A basic model for task performance
Unlike traditional chatbots or customized automation systems, Apollo-1 is intended as a foundation for task -oriented dialogue – a single domain -independent system that can be configured for banking, travel, retail or insurance via what aui a System prompt.
“The system prompt is not a configuration file,” said Elhelo. “It is a behavioral contract. You define exactly how your agent must behave in interesting situations, and Apollo-1 guarantees that that behavior will be carried out.”
Organizations can use the prompt to cod symbolic slots (intentions, parameters and policy), as well as tool limits and status -dependent rules.
For example, an app for delivery can enforce ‘If an allergy is mentioned, always inform the restaurant’, while a telecom provider could define ‘after three failed payment attempts suspend the service’. In both cases the behavior is performed deterministically and not statistically.
Eight years in the making
The road from AUI to Apollo-1 started in 2017, when the team started coding millions of real task-oriented conversations that were handled by a workforce of 60,000 people.
That work led to a symbolic language that could separate procedural knowledge – steps, limitations and currents – of description Such as entities and attributes.
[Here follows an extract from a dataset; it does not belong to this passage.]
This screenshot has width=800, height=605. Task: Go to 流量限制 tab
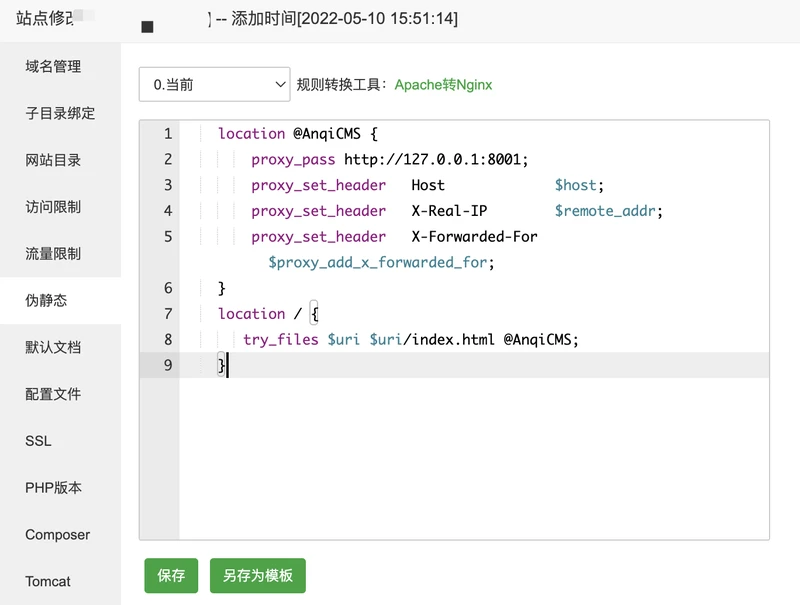[x=54, y=254]
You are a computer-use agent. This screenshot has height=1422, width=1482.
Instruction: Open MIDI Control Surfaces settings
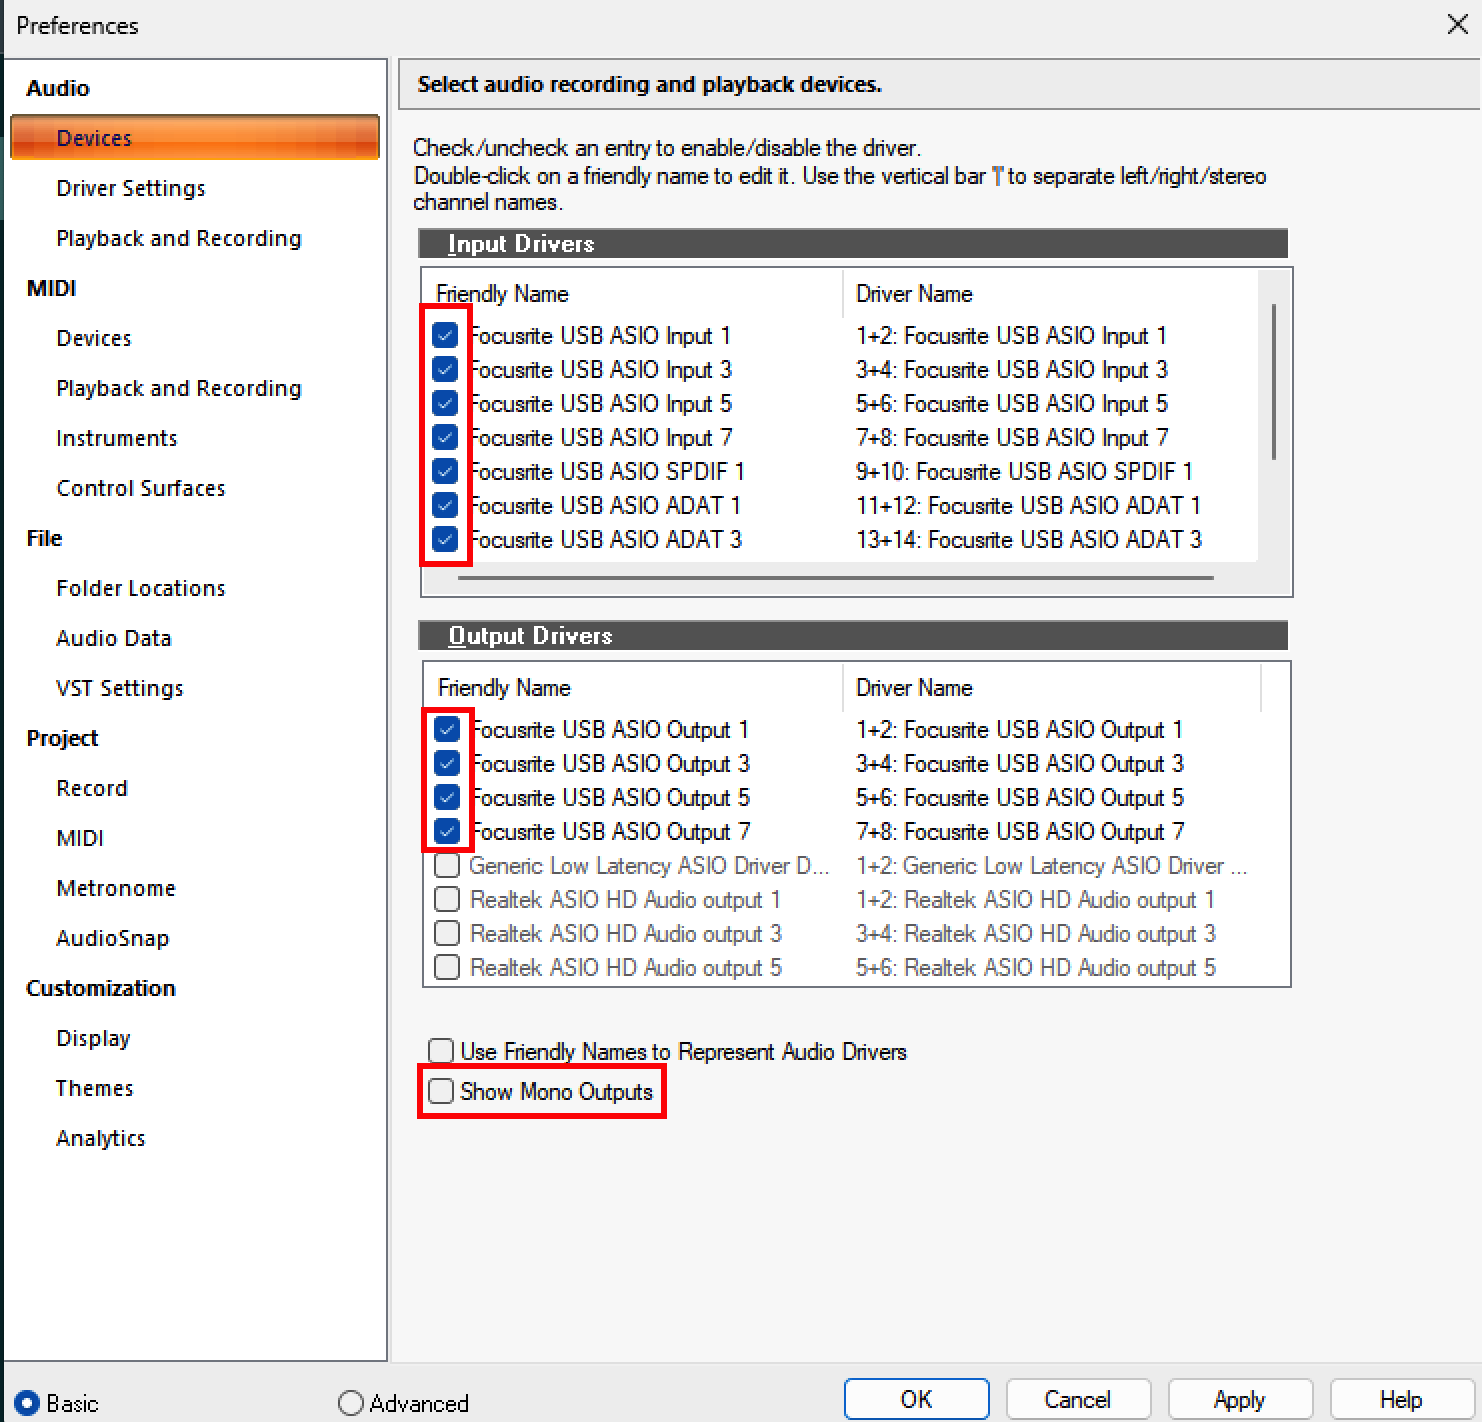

“The insight was that task -oriented dialogue has universal patterns,” says Elhelo. “Food delivery, claim processing and order management all share similar structures. As soon as you explicitly model it, you can calculate deterministic about it.”
From there, the company built the Neuro-symbolic reasoner: a system that uses the symbolic state to decide what happens next, instead of guessing via token forecast.
Benchmarks suggest that the architecture makes a measurable difference.
According to AUI’s own evaluations, Apollo-1 achieved more than 90 percent task voltage on the τ bench-airline benchmark, compared to 60 percent For Claude-4.
It is complete 83 percent From Live Booking Chats on Google Flights versus 22 percent for Gemini 2.5-flash, and 91 percent From retail scenarios on Amazon versus 17 percent For Rufus.
“These are not step -by -step improvements,” said Cohen. “They are reliability of order of size.”
A supplement, not a competitor
AUI does not present Apollo-1 as a replacement for large language models, but as their necessary counterpart. In the words of Elhelo: “Optimizing transformers for creative probability. Apollo-1 optimizes for behavioral security. Together they form the entire spectrum of conversational AI.”
The model is already running in limited pilots with unnamed Fortune 500 companies in sectors such as the financial sector, the travel industry and the retail trade.
AUI has also confirmed a Strategic partnership with Google and plan for General availability in November 2025When it will open APIs, release full documentation and add speech and image options. Interested potential customers and partners can register to receive more information when the time comes is available on the AUI website form.
Until then, the company keeps the details secret. When he was asked what would happen next, Elhelo smiled. “Let’s say we are preparing an announcement,” he said. “Soon.”
On the way to conversations that take action
Despite all its technical refinement, the pitch of Apollo-1 is simple: make AI that companies can trust that it will trade-and not just talking. “We are on a mission to democratize access to AI that works,” Cohen said at the end of the interview.
Whether Apollo-1 is the new standard for task-oriented dialogue can still be seen. But if the architecture of AUI performs as promised, the long -standing gap between chatbots that sound human and agents who do human work in a reliable way can finally begin to close.